** Task **
Copy out word for word everything in the records from the line containing "coordinates (1006, 231)." down to the end of the records, including both of those points.

Stored records
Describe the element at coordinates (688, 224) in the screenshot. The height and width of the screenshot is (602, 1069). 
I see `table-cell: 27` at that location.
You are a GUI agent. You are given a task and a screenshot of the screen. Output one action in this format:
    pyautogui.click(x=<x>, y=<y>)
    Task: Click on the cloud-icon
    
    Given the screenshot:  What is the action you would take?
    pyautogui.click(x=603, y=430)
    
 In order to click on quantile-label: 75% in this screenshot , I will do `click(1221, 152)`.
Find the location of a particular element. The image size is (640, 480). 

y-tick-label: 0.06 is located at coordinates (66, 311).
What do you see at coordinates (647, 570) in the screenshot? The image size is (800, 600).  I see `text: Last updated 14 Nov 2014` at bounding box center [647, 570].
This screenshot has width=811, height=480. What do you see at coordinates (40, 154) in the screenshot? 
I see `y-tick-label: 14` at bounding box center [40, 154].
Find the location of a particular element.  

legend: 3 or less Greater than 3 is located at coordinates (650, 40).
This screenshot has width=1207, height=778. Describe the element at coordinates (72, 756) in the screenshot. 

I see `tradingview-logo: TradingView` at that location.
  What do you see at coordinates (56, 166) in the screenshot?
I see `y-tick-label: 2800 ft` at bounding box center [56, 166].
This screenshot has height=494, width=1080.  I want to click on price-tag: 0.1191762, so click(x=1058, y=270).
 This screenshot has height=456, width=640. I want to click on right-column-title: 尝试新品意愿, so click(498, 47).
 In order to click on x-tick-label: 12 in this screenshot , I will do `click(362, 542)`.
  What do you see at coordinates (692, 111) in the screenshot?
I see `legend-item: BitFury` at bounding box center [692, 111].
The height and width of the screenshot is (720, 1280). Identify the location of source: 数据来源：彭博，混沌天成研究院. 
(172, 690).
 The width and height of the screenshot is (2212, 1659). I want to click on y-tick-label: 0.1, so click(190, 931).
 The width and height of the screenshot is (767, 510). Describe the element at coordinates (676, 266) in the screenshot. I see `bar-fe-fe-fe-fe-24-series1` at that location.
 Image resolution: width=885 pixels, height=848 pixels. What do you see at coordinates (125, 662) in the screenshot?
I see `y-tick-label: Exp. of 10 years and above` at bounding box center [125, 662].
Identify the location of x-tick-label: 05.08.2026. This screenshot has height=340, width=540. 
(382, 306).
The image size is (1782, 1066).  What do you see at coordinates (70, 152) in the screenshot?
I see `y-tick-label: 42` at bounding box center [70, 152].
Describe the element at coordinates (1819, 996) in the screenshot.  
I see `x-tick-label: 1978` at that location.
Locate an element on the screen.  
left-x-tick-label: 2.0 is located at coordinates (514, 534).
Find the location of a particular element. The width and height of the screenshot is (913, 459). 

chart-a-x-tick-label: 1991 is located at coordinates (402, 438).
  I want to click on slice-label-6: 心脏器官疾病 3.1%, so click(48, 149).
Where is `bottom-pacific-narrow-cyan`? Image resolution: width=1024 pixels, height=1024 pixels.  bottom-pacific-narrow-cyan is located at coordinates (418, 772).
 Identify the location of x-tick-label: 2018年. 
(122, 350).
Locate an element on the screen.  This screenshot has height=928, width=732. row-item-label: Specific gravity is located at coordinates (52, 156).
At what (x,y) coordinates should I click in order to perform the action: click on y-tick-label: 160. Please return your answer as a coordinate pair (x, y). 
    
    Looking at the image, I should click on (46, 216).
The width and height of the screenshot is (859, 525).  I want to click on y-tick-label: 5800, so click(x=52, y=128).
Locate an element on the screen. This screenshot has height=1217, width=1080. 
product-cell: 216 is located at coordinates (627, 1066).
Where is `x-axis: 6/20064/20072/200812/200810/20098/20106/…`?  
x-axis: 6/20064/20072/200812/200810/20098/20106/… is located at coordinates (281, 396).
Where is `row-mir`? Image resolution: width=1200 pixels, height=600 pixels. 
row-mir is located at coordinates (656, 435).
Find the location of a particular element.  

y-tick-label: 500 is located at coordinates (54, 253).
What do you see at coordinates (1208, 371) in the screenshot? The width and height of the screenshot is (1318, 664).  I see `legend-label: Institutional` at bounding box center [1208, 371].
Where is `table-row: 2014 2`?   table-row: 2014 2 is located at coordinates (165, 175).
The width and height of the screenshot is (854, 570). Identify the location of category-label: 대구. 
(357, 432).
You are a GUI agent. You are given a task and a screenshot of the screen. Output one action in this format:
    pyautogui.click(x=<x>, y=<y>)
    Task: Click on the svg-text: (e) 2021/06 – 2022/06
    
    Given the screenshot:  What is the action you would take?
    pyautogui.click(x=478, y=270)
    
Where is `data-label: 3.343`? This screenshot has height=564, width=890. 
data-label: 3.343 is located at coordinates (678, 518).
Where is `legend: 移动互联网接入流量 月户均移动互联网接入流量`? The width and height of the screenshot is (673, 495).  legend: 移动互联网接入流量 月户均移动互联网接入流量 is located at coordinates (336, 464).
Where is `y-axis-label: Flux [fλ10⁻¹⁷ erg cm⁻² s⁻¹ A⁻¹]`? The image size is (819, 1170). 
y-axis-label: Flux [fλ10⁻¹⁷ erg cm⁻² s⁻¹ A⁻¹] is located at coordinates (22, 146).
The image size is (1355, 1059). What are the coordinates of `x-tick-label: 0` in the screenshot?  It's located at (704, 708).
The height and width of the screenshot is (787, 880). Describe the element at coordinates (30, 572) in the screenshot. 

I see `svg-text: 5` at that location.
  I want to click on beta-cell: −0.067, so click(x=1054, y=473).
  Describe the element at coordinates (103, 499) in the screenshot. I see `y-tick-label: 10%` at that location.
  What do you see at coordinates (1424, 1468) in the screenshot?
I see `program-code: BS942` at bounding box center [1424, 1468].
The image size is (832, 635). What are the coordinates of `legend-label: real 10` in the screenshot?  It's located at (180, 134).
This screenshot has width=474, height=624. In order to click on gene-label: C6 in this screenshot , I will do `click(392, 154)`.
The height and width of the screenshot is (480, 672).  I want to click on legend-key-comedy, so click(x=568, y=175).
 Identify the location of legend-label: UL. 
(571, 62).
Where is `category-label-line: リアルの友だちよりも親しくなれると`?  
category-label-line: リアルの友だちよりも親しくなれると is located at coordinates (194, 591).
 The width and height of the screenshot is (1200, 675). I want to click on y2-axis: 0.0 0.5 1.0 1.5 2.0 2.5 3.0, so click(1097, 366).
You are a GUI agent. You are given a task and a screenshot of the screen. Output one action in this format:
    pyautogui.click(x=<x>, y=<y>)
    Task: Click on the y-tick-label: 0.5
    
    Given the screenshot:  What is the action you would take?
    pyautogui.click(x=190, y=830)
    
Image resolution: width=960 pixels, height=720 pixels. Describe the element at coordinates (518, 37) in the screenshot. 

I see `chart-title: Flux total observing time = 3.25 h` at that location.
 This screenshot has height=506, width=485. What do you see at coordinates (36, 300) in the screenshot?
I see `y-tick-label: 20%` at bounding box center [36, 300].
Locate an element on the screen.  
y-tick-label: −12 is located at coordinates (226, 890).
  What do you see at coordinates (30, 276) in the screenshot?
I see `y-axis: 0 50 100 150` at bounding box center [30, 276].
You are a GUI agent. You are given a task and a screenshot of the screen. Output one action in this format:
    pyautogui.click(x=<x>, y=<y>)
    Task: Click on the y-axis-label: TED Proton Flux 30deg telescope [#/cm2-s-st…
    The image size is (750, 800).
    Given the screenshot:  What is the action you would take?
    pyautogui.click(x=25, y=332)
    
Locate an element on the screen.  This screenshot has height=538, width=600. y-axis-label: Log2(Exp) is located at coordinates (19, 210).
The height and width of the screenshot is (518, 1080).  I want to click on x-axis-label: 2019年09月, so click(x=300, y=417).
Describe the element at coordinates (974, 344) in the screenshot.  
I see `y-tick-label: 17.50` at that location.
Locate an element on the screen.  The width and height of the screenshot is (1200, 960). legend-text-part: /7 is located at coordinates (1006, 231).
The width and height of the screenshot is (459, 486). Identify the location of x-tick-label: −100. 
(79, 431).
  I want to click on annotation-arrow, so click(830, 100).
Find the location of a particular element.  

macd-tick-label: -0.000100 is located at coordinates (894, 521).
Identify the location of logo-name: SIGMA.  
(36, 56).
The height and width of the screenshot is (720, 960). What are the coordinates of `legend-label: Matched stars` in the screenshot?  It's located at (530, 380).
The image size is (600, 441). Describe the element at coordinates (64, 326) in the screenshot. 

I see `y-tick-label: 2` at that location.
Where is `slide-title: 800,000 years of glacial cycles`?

** Answer area **
Locate an element on the screen.  The width and height of the screenshot is (1200, 960). legend-text-part: /7 is located at coordinates (1006, 231).
The width and height of the screenshot is (459, 486). Identify the location of x-tick-label: −100. 
(79, 431).
  I want to click on annotation-arrow, so click(830, 100).
Find the location of a particular element.  

macd-tick-label: -0.000100 is located at coordinates (894, 521).
Identify the location of logo-name: SIGMA.  
(36, 56).
The height and width of the screenshot is (720, 960). What are the coordinates of `legend-label: Matched stars` in the screenshot?  It's located at (530, 380).
The image size is (600, 441). Describe the element at coordinates (64, 326) in the screenshot. 

I see `y-tick-label: 2` at that location.
Where is `slide-title: 800,000 years of glacial cycles`?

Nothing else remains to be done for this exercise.